В последнем стихотворении цикла «Путник» подводятся итоги описания универсума, произведенного во всех шести предшествующих.

«Девушка в белом»  это конечно Есенин; зато «славная, чуть озорная»  это уже сугубо советские 30-е.

В одной строфе слились и только что явившаяся «Широка страна моя родная Человек проходит как хозяин», и полемика с «Но ближе к милому пределу мне все ж хотелось почивать».

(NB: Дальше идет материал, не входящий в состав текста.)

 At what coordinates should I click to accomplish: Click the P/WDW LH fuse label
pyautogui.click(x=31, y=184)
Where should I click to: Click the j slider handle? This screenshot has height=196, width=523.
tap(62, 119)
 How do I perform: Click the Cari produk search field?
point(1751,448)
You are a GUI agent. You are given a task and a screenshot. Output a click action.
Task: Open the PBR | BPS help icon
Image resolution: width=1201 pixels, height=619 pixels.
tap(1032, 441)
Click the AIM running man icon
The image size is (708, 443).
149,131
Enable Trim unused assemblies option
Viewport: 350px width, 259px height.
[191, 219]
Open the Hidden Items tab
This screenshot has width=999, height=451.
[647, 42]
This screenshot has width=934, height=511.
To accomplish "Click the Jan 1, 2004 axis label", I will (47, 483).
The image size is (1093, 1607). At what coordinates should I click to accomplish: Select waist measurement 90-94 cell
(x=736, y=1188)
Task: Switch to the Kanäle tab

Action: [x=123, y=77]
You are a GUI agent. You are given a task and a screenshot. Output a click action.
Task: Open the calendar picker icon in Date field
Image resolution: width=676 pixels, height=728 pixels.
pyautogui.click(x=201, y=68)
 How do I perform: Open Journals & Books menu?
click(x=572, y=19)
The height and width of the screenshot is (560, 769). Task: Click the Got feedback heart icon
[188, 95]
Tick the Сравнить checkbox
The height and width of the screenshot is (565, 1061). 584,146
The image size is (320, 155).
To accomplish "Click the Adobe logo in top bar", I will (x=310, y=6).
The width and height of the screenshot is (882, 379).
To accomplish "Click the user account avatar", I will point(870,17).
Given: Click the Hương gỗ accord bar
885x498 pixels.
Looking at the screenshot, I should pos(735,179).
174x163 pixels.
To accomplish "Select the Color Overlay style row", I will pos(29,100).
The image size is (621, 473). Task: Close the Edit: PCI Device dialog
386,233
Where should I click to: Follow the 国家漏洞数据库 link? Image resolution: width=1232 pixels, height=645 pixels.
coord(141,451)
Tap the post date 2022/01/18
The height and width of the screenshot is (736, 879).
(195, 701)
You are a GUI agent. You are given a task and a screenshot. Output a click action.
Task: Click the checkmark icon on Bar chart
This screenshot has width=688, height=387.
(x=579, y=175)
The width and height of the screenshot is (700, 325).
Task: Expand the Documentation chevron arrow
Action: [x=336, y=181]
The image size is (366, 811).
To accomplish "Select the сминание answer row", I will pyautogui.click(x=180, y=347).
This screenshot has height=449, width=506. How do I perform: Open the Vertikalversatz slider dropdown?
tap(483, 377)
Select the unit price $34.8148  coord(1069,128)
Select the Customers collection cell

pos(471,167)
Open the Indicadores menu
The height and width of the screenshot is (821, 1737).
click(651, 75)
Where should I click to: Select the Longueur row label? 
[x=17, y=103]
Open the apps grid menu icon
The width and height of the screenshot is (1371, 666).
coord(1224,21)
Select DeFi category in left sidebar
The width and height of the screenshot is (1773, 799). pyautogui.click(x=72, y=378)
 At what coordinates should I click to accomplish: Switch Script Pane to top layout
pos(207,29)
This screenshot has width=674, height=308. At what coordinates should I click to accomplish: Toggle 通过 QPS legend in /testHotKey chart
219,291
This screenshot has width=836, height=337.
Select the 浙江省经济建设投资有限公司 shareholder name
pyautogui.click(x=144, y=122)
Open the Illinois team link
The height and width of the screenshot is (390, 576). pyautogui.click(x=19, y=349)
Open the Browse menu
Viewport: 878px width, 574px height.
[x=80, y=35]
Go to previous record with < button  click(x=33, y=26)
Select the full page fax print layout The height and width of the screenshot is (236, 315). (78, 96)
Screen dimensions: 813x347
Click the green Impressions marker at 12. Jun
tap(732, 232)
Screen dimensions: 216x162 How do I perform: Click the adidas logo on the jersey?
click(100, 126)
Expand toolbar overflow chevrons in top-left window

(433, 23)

Поразительным образом цикл о новом универсуме кончается обстоятельной мыслью о смерти казалось бы, вопреки уже укоренившемуся советскому взгляду на смерть как на досадную случайность, о которой давно уже было принято говорить в печатных текстах лишь в том случае, если это жертва в пользу родины. Здесь вполне классическое рассуждение о смерти («День каждый, каждую годину» и т. п.)  и нет мысли о подвиге и жертве:

Описание универсума кончается высокой патриотической нотой о «родине милой»  и вместе с тем вполне приватным отношением к собственной смерти. Универсум в конечном счете утверждается на родной земле на почве, и его сочлен возвращается к библейскому «из праха я вышел и в прах вернусь».

6

Теперь можно предположить, что для Твардовского лирика Симонова со всеми ее уже очевидными читателю особенностями стала разрушением столь основательно созданного в его собственной лирике мира его универсума, полного гармонии, лишенного не только демонизма, но и какого-либо оттенка неразрешимости, безнадежности, отчаяний, мучений, причиняемых людьми друг другу.

Теперь понятны его не угрожающие, а, скорее, отражающие некую растерянность слова: «Идея революции не ощутима ни в прозе, ни в стихах Симонова».

Им самим затрачены огромные усилия на обретение баланса его лирика идеологична, но в ней есть поэзия (напомним хотя бы «Песню»). А тут этот баланс не только нарушен, а будто отброшена сама его необходимость.

Но смятение Твардовского имеет еще более глубокие истоки.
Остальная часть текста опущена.